== Your objective ==
In the apple muffin recipe, at what temperature and for how long are the muffins baked?

== Text block ==
Healthy Apple Muffins are naturally gluten-free and made with whole grain oat flour. They are a delicious way to use up any apples you have on hand!
Why You’ll Love Them
They are nourishing. Made with applesauce and freshly chopped apple, this muffin recipe has plenty of apple flavor, and added fiber.
They are fluffy. Some gluten-free recipes can turn out dense or dry, but these muffins are perfectly moist, with a fluffy texture you’ll love.
They aren’t too sweet. This recipe is naturally sweetened with coconut sugar, which is slightly less sweet than white sugar. As a result, these muffins are lightly sweet, with tender bites of apple pieces throughout.
They are allergy friendly. Unlike whole wheat flour, oats are naturally gluten-free, but be sure to use certified gluten-free oat flour if you need to. This will help to avoid any potential cross-contamination during processing. Using olive oil keeps this recipe dairy-free, and if you skip the optional walnut topping, you can make this recipe nut-free, too.
Ingredients You’ll Need
What’s in healthy apple muffins?
- Oat flour
- Coconut sugar
- Chopped apples
- Vanilla extract
If you don’t keep coconut sugar on hand, you can use another granulated sugar (like brown sugar) or try replacing it with a 1/2 cup of maple syrup or honey instead. In that case, you’ll want to cut back on the applesauce, since you’ll be adding more moisture to the recipe. See the substitution notes below for more details.
I like to sprinkle a few chopped walnuts on top for extra texture, but that’s optional. You could also use pecans or almonds!
Don’t have oat flour on hand? You can make homemade oat flour by simply grinding rolled oats in a blender or food processor.
How to Make Healthy Apple Muffins
1. Mix the dry ingredients.
Add the oat flour, coconut sugar, baking powder, cinnamon and salt to a large bowl. Whisk well, to help break up any clumps.
2. Mix in the wet ingredients.
Next, add in the eggs, olive oil, and vanilla extract, and stir until the batter looks smooth. Then fold in the chopped apple.
Line a muffin pan with 12 paper liners and use a 1/4 cup measuring cup to divide the batter among the cups.
Sprinkle the tops with chopped walnuts, if you like, then bake in an oven preheated to 350ºF for 25 minutes, or until the muffins feel firm to the touch in the center. (You can also test the center with toothpick to make sure it comes out relatively dry.)
Let the healthy apple cinnamon muffins cool in the pan for at least 30 minutes, then they are ready to serve. Split them in half, and spread them with butter, or peanut butter, for a more filling treat.
Leftovers can be stored in an airtight container in the fridge for up to 1 week, or you can freeze them for up to 3 months. Thaw frozen muffins in the fridge overnight before you plan on serving them again.
Note: If you let these muffins sit at room temperature for too long (2 hours or more), the tops can start to develop a slightly sticky texture. The middles are still perfectly fine, but I recommend storing these in the fridge for the best results.
Common Questions & Substitutions
Can I use another flour? This recipe was developed with oat flour in mind, so I don’t recommend using a drastically different flour, like almond flour or coconut flour. If you’d prefer to use all purpose flour, or whole wheat flour, I’d use a 1/4 cup less flour than this recipe calls for. Try Almond Flour Muffins or Buckwheat Banana Muffins, if you would prefer to use one of those flours, instead.

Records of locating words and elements
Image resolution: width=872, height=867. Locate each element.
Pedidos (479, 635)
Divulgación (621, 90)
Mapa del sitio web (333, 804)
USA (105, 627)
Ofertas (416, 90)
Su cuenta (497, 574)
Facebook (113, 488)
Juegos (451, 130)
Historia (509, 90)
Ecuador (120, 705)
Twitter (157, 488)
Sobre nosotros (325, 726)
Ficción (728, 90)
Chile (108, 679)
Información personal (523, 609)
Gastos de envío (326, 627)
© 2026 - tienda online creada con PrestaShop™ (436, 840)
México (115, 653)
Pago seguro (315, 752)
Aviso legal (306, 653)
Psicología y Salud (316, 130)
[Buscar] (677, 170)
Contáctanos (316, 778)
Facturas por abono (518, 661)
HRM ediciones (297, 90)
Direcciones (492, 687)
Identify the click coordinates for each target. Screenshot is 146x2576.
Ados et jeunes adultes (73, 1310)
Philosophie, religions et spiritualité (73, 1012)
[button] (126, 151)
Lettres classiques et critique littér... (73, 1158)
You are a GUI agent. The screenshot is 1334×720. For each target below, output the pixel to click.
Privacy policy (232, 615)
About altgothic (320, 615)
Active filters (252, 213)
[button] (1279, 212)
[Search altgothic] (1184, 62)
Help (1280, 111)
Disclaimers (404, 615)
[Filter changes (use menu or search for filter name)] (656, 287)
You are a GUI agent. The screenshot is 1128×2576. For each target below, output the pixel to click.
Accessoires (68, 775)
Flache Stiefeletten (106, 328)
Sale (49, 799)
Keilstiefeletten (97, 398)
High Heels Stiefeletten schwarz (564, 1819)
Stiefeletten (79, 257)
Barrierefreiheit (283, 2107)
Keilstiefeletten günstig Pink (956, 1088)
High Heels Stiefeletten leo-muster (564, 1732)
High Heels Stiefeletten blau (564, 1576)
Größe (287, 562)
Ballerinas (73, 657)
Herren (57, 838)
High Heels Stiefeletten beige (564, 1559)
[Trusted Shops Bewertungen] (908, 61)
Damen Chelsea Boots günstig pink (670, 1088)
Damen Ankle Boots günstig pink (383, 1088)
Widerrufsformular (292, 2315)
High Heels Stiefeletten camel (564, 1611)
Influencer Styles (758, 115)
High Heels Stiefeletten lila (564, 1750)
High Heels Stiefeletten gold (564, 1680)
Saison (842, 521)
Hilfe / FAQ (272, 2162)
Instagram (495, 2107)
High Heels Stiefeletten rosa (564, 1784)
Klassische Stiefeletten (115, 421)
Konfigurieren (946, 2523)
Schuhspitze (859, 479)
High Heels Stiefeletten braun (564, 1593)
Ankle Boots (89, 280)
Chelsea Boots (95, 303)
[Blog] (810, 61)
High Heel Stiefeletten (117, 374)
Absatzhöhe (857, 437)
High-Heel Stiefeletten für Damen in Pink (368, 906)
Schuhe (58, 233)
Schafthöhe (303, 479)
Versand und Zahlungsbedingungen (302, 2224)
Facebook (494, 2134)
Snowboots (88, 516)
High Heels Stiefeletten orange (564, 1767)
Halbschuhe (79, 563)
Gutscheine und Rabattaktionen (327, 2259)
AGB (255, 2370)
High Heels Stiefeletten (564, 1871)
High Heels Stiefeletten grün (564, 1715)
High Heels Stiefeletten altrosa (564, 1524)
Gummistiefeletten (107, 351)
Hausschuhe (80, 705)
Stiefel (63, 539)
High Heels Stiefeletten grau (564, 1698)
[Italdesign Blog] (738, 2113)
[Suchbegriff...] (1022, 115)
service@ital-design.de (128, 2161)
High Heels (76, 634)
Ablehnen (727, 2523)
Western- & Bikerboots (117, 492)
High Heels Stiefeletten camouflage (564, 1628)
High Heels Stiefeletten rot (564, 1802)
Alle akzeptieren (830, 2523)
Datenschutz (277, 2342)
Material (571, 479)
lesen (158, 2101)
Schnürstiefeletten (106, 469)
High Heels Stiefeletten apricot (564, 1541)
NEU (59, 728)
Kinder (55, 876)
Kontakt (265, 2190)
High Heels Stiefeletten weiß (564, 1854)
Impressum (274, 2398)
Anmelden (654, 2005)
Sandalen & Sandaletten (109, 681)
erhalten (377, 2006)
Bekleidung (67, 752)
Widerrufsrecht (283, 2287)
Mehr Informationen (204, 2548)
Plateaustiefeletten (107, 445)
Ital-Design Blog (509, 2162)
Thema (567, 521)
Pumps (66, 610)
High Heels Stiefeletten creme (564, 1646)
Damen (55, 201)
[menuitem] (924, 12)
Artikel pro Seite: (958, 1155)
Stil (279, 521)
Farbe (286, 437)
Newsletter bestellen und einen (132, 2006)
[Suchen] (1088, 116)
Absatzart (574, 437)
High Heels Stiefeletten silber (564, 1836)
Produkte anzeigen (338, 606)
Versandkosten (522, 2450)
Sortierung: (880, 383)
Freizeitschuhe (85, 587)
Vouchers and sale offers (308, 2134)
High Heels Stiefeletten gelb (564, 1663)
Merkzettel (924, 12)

== Solution to this exercise ==
At 350ºF for 25 minutes, or until they feel firm in the center.